** Opening Dataset entries block **

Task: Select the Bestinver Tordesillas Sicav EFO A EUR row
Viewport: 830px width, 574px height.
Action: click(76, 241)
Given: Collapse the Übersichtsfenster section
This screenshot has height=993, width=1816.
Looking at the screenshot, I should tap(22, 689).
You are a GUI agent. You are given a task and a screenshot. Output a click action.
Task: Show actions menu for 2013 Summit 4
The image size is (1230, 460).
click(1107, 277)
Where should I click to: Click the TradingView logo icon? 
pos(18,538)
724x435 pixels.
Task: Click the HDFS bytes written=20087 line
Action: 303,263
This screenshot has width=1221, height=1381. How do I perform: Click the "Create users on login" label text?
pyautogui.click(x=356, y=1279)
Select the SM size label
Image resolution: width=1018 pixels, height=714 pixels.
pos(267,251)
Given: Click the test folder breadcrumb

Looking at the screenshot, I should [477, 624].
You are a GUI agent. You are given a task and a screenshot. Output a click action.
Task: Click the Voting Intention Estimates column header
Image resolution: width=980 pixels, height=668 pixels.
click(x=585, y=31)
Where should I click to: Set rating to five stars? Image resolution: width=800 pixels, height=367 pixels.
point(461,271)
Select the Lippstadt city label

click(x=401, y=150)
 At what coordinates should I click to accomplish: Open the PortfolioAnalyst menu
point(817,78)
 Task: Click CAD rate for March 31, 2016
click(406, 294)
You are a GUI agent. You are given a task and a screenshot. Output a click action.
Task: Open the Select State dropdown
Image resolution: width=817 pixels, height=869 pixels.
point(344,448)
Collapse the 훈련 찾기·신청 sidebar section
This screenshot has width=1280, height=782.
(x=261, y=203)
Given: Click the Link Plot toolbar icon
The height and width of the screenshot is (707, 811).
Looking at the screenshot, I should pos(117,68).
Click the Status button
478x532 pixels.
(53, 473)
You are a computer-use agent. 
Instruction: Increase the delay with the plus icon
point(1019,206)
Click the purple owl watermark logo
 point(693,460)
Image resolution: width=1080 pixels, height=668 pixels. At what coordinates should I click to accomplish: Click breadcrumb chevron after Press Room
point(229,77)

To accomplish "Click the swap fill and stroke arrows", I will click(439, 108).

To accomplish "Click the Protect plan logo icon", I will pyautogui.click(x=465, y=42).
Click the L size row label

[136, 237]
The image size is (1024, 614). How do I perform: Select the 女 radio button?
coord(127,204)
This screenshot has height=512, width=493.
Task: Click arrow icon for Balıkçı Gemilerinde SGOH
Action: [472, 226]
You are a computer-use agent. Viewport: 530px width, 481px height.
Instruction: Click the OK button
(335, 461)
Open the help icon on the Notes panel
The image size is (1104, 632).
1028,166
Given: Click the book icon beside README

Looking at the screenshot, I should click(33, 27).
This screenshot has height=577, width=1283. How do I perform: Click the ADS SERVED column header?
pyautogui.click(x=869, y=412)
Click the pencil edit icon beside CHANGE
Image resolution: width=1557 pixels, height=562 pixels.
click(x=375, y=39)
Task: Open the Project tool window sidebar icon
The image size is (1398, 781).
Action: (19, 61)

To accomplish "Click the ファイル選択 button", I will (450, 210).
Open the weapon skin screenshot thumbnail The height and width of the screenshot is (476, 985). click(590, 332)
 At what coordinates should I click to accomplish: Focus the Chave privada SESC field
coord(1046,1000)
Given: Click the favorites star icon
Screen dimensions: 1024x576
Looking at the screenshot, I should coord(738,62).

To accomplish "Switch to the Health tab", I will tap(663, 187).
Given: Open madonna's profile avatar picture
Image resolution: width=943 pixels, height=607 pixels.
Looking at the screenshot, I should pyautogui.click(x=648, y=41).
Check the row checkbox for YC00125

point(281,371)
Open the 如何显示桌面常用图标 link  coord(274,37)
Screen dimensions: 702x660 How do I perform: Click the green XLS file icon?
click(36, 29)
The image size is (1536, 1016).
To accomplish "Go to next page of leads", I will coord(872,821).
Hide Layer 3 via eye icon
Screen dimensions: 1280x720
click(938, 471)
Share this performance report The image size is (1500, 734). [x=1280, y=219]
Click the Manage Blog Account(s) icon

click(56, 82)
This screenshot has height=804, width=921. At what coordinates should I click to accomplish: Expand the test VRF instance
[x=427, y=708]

** Closing Dataset entries block **

◆ **Work item**:
Start at the line containing "Share this performance" and copy each line through the last one in the records, exactly and with nothing added.

◆ **Task response**:
Share this performance report The image size is (1500, 734). [x=1280, y=219]
Click the Manage Blog Account(s) icon

click(56, 82)
This screenshot has height=804, width=921. At what coordinates should I click to accomplish: Expand the test VRF instance
[x=427, y=708]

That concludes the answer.